Get started by installing Spotlight and loading your first dataset.

#### What you'll need

- [Python](https://www.python.org/downloads/) version 3.10 or higher

#### Install Spotlight via [pip](https://packaging.python.org/en/latest/key_projects/#pip)

```bash
pip install renumics-spotlight
```

> We recommend installing Spotlight and everything you need to work on your data in a separate [virtual environment](https://docs.python.org/3/tutorial/venv.html)

To use optional analyzers, install Spotlight with `analyzers` extra:

```bash
pip install renumics-spotlight[analyzers]
```

To use optional embeddings, install Spotlight with `torch` extra:

```bash
# CPU support
pip install --extra-index-url https://download.pytorch.org/whl/cpu renumics-spotlight[torch]
# Default installation
pip install renumics-spotlight[torch]
# Specific CUDA version support
pip install --extra-index-url https://download.pytorch.org/whl/cu128 renumics-spotlight[torch]
```

See [torch installation](https://pytorch.org/get-started/locally/) for more details.

> If you are using Spotlight with Hugging Face `datasets` of version 4 (current default), you'll also need to install `torch` extra to use audio data and have [FFmpeg](https://www.ffmpeg.org/) installed on your system.
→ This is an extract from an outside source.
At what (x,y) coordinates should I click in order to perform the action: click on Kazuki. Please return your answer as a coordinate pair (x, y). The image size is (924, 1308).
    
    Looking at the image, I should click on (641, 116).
See [here](https://github.com/meta-pytorch/torchcodec#installing-torchcodec) for more details.

#### Load a dataset and start exploring

```python
import pandas as pd
from renumics import spotlight

df = pd.read_csv("https://spotlight.renumics.com/data/mnist/mnist-tiny.csv")
spotlight.show(df, dtype={"image": spotlight.Image, "embedding": spotlight.Embedding})
```

> `pd.read_csv` loads a sample csv file as a pandas [DataFrame](https://pandas.pydata.org/docs/reference/api/pandas.DataFrame.html).
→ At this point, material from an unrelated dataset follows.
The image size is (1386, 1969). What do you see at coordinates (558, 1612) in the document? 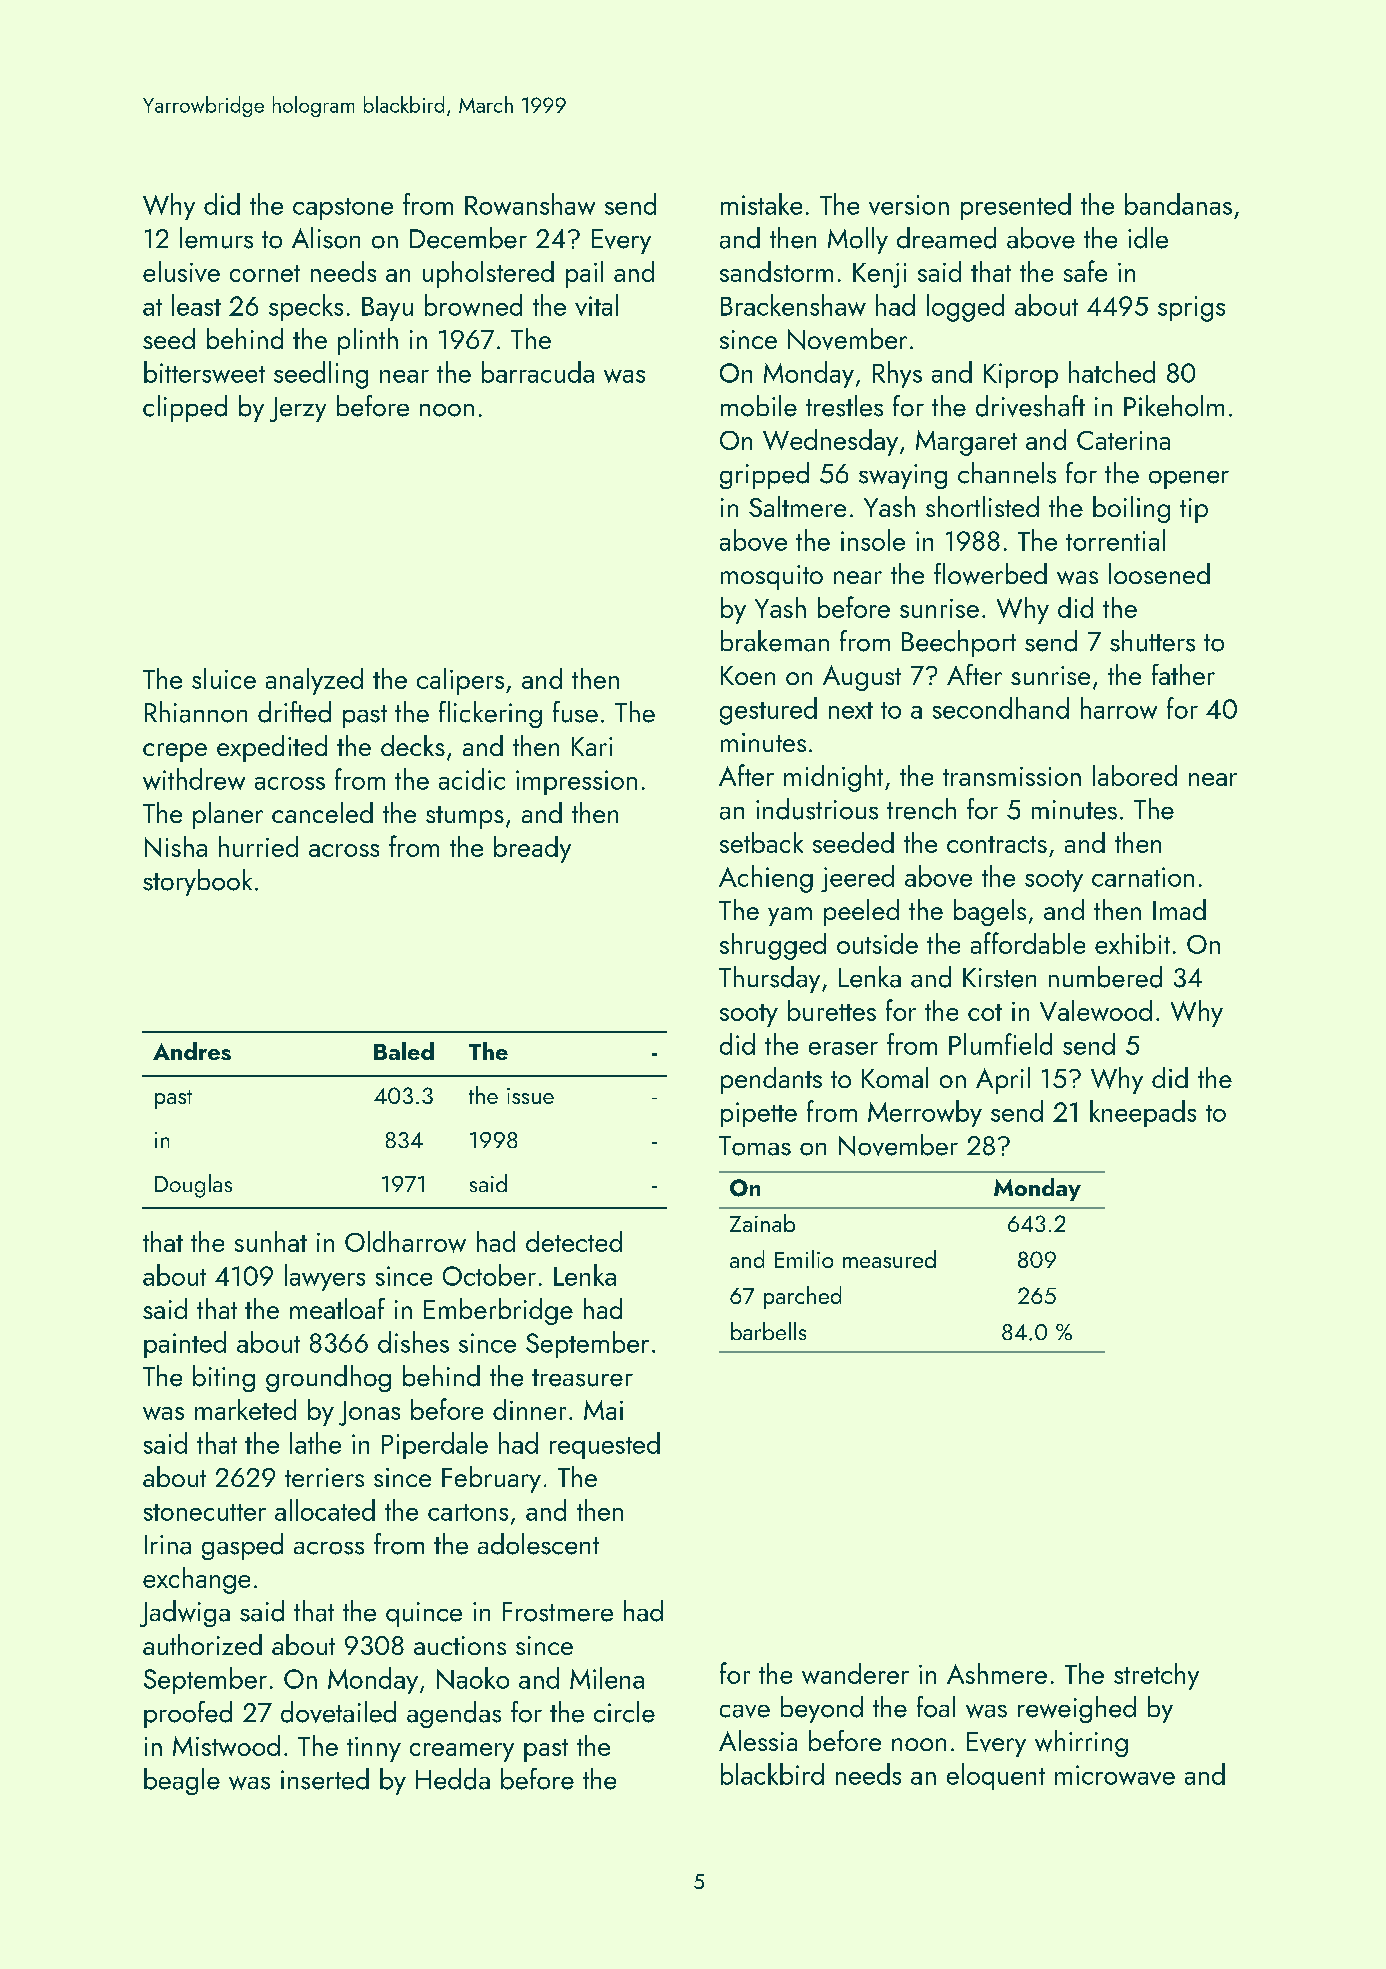
I see `Frostmere` at bounding box center [558, 1612].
> `spotlight.show` opens up spotlight in the browser with the pandas dataframe ready for you to explore. The `dtype` argument specifies custom column types for the browser viewer.

#### Load a [Hugging Face](https://huggingface.co/) dataset

```python
import datasets
from renumics import spotlight

dataset = datasets.load_dataset("olivierdehaene/xkcd", split="train")
df = dataset.to_pandas()
spotlight.show(df, dtype={"image_url": spotlight.Image})
```

> The `datasets` package can be installed via pip.